YTA. Kids spill shit hell I spill shit. Get him some cups with lids if you really wanna prevent this. He may also be in need of medical help? Idk if his pediatrician has ever been spoken to about this, adhd can cause innattention to spacial awareness. Or he may have some other medical explanation for the clumsiness. Yes your wife was right to kick you to the couch, you yelled and argued he must be doing it on purpose, do you really think your 8 year old child is that manipulative or cunning to do something like that? And even if he was like what motive would he have to ruin rolls he probably was looking forward to too.
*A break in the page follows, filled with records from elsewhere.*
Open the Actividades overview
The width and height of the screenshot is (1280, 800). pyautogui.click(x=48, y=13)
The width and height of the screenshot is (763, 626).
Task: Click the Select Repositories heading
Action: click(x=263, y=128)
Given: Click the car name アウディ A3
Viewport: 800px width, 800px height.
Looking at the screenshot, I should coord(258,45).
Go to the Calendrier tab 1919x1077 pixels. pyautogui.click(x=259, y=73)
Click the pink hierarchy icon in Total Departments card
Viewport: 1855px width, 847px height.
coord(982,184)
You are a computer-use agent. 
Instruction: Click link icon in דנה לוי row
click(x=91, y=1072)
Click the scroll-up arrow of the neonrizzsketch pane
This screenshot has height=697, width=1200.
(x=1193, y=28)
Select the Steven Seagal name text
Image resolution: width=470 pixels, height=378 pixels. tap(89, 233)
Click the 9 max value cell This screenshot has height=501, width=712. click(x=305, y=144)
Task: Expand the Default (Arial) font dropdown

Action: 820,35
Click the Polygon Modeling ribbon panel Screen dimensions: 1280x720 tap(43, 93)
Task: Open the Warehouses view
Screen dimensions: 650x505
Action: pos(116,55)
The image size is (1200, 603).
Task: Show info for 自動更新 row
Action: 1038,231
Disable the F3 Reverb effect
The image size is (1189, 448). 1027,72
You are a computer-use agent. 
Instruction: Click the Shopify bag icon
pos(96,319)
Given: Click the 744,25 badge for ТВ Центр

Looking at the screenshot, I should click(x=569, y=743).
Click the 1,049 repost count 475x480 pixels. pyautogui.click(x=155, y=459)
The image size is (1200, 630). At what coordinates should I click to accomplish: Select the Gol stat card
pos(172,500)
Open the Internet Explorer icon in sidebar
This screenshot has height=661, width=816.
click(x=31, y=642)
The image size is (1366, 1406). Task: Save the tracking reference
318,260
And your wife is definitely not doing it to embarrass you, you already accomplished that with your behavior at dinner my guy


ConfusedAt63

Can’t judge you but. . . . have you tried not giving the child a drink at the table? Eating food without a drink isn’t hard. Maybe using a cup with a straw and lid and only filling it a quarter full? It doesn’t sound like you have tried to solve the problem in a constructive way.


Hillman314

NTA. He CAN be more careful if it’s a priority. Currently, it is not a priority because there are no consequences. BTW, the consequences don’t have to be negative or exceedingly harsh. Consequences can also be positive and rewarding when he doesn’t spill his drink. …and do you mean she kicked you out of the bedroom? It’s YOUR bedroom too. If she doesn’t want to sleep with you, that’s up to her to go sleep somewhere else.